● **ASSIGNED TASK**
Each line below should be quoted exactly, please.

● **INPUT MATERIAL**
--*--
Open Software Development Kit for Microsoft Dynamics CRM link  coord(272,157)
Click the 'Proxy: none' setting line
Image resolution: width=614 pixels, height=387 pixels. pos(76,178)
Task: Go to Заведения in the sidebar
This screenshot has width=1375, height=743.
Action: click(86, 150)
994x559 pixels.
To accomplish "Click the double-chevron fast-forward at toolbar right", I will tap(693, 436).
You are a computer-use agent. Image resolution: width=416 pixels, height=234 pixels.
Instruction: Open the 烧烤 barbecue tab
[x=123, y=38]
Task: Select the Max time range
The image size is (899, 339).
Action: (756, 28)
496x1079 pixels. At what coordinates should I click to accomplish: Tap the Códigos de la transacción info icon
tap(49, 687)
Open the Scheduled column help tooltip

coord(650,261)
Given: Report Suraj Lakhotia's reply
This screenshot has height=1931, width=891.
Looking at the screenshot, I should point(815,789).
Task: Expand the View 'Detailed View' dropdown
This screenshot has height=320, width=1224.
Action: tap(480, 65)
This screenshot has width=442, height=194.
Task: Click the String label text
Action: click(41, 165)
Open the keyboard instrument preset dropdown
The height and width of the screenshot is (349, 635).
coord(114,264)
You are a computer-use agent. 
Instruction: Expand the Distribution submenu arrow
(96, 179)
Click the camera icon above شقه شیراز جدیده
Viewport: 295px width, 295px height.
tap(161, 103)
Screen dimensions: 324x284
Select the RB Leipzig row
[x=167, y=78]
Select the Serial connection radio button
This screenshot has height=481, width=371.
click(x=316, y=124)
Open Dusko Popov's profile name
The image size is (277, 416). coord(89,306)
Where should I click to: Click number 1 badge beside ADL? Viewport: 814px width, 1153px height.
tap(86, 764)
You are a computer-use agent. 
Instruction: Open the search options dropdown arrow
--*--
● **FINAL ANSWER**
Open Software Development Kit for Microsoft Dynamics CRM link  coord(272,157)
Click the 'Proxy: none' setting line
Image resolution: width=614 pixels, height=387 pixels. pos(76,178)
Task: Go to Заведения in the sidebar
This screenshot has width=1375, height=743.
Action: click(86, 150)
994x559 pixels.
To accomplish "Click the double-chevron fast-forward at toolbar right", I will tap(693, 436).
You are a computer-use agent. Image resolution: width=416 pixels, height=234 pixels.
Instruction: Open the 烧烤 barbecue tab
[x=123, y=38]
Task: Select the Max time range
The image size is (899, 339).
Action: (756, 28)
496x1079 pixels. At what coordinates should I click to accomplish: Tap the Códigos de la transacción info icon
tap(49, 687)
Open the Scheduled column help tooltip

coord(650,261)
Given: Report Suraj Lakhotia's reply
This screenshot has height=1931, width=891.
Looking at the screenshot, I should point(815,789).
Task: Expand the View 'Detailed View' dropdown
This screenshot has height=320, width=1224.
Action: tap(480, 65)
This screenshot has width=442, height=194.
Task: Click the String label text
Action: click(41, 165)
Open the keyboard instrument preset dropdown
The height and width of the screenshot is (349, 635).
coord(114,264)
You are a computer-use agent. 
Instruction: Expand the Distribution submenu arrow
(96, 179)
Click the camera icon above شقه شیراز جدیده
Viewport: 295px width, 295px height.
tap(161, 103)
Screen dimensions: 324x284
Select the RB Leipzig row
[x=167, y=78]
Select the Serial connection radio button
This screenshot has height=481, width=371.
click(x=316, y=124)
Open Dusko Popov's profile name
The image size is (277, 416). coord(89,306)
Where should I click to: Click number 1 badge beside ADL? Viewport: 814px width, 1153px height.
tap(86, 764)
You are a computer-use agent. 
Instruction: Open the search options dropdown arrow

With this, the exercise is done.